--- Work item A ---
In the devotional passage, what did the writer pray for regarding the Race?
--- Work item B ---
List every question the writer asks in the last paragraph of the devotional passage.
--- Work item C ---
Write a continuation of the devotional passage, starting after its final sentence.

Rest now, soon I'm going to break you.
I heard it whispered to me earlier this month, and immediately my spirit felt the impending weight of the Lord's glory. One of my prayers for the Race was to be broken, utterly broken, in how I love people. How I used to do it, how I currently do it, just isn't good enough. It's too . . . human. Conditional, defensive, self-seeking, easily burned up, easily burned out. That's not love, although I might have disguised it so.
So this month I have been learning to rest in the Father's heart. Where is my home? Where is my solace? Can I ever truly be alone? Can I ever be without the Father?

--- Given information ---
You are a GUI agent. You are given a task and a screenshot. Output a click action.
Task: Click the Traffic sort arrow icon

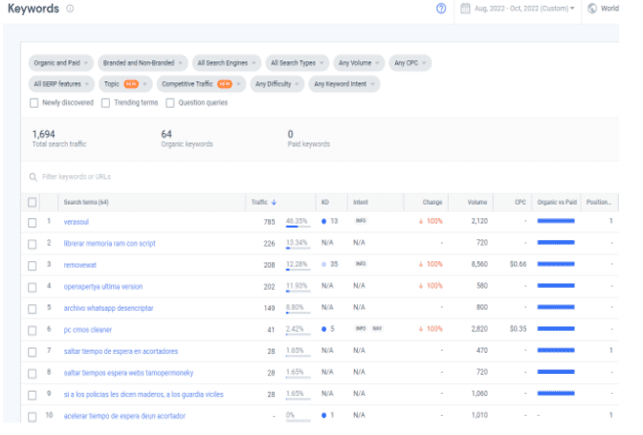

--- Task answer A ---
To be broken, utterly broken, in how they love people.

--- Task answer B ---
Where is my home?
Where is my solace?
Can I ever truly be alone?
Can I ever be without the Father?

--- Task answer C ---
Hebrews 13:5
Love is patient, love is kind. It does not envy, it does not boast, it is not proud. It does not dishonor others, it is not self-seeking, it is not easily angered, it keeps no record of wrongs. Love does not delight in evil but rejoices with the truth. It always protects, always trusts, always hopes, always perseveres.
1 Corinthians 13:4-7
Is it possible to go back once the Father's opened your eyes? Is it possible to do life per usual with the knowledge, the kind of knowledge that resonates in your soul, that Jesus is the only source of life? Can I ever fall out of love with Him? Can I return to my old self?
I don't think so. Hallelujah and amen.